Elles décident alors de frapper un grand coup. Dès le mois suivant, leur « intervention n°5 » consiste à investir en tenue légère le chœur de la cathédrale du Christ-Sauveur, pour y interpréter une composition spéciale dont je vous livre le refrain : « Merde, merde, merde du Seigneur !

Sainte Marie mère de Dieu, mets Poutine dehors ! »

Tant qu’il ne s’agissait que de sa modeste personne, le « nouveau tsar » avait laissé les performeuses performer. Mais là, elles font fort en choisissant de profaner une cathédrale chargée d’histoire, élevée après la victoire sur Napoléon, détruite sous Staline et rebâtie après la chute de l’URSS.

Les fidèles s’indignent, l’Église proteste officiellement contre ce « blasphème » et Poutine conforte sa popularité en réclamant, au nom de la « protection des sentiments des croyants », une « sentence correspondant au crime ». Verdict : deux ans de camp de travail pour les trois co-inculpées. Le Monde  (18 août 2012) n’hésite pas à titrer : « Au XXIe siècle, la Russie de Poutine renoue avec l’Inquisition ».

Apparemment, Torquemada n’est plus ce qu’il n’était : l’une des trois est libérée en appel dès le mois suivant et les deux autres amnistiées en décembre dernier. Aussitôt ces demoiselles, apparemment en pleine forme, donnent une conférence de presse pour dénoncer leur amnistie comme une « opération de communication » à la veille des J.O. de Sotchi. Elles n’avaient qu’à la refuser…
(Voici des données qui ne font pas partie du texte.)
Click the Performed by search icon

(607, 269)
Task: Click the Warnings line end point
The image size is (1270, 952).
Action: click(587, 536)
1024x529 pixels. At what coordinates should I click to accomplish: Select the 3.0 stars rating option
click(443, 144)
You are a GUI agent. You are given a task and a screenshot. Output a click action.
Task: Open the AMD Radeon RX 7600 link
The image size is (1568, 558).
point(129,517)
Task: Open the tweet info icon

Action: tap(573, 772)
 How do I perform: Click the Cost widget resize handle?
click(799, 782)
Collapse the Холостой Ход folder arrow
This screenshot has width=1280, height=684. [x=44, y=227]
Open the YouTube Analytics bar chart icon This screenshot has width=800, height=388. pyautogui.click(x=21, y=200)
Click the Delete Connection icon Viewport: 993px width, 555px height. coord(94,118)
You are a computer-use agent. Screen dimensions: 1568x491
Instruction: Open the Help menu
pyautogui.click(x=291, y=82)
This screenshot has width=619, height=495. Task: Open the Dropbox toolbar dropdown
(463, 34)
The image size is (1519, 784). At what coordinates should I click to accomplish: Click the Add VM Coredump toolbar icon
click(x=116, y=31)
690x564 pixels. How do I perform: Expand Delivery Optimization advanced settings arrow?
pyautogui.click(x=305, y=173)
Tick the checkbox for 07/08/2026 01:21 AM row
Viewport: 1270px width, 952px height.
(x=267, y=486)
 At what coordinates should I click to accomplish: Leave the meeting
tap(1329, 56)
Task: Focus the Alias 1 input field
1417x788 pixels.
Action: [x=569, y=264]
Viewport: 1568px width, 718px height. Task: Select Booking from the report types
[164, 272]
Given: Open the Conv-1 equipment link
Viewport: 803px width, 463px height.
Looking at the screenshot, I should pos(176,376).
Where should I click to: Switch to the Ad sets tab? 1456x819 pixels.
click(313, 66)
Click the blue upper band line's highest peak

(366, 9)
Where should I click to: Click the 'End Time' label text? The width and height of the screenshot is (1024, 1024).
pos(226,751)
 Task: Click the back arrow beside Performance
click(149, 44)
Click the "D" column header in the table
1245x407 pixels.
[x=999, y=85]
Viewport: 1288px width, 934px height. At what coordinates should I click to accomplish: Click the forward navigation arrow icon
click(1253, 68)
Plus sérieusement – mais à peine ! – le documentaire de HBO reprend à son compte cette thèse, sans voir qu’elle est en totale contradiction avec sa démonstration selon laquelle, en gros, rien n’aurait changé en Russie depuis les tsars et Brejnev. Mais que je sache, en 1980, il y a eu des Jeux à Moscou, et ce bon vieux Leonid n’a pas jugé utile de vider les goulags pour autant.

Ce doc est du genre qui s’autodétruit, comme dans Mission impossible. Si la Russie poutinienne était ce qu’il dit, il n’existerait tout simplement pas ! Jamais les caméras de la chaîne américaine n’auraient pu filmer le procès des Pussy Riot, ni a fortiori les interviewer dans leur prison. C’est Soljenitsyne qui serait jaloux !

N’empêche que ce doc engagé, déjà lauréat du Prix spécial du Jury au festival de Sundance, est sélectionné pour les prochains Oscars. Décidément, nos amis d’outre-Atlantique ne sont jamais contents. L’ « Empire du Mal » s’est pourtant effondré il y a plus de vingt ans, laissant la place à un Empire du moindre mal ; et c’est déjà pas mal, pour un pays qui n’a pas de « culture démocratique » au sens occidental du terme

Mais notre intransigeance en fait des droits de l’homme est devenue telle qu’on s’indigne plus, aujourd’hui, pour un Khodorkovski et trois Pussy, qu’il y a trente ans pour des milliers de prisonniers politiques, des écrivains et des dissidents internés pour « schizophrénie larvée. » Sans vouloir critiquer, c’est grotesque.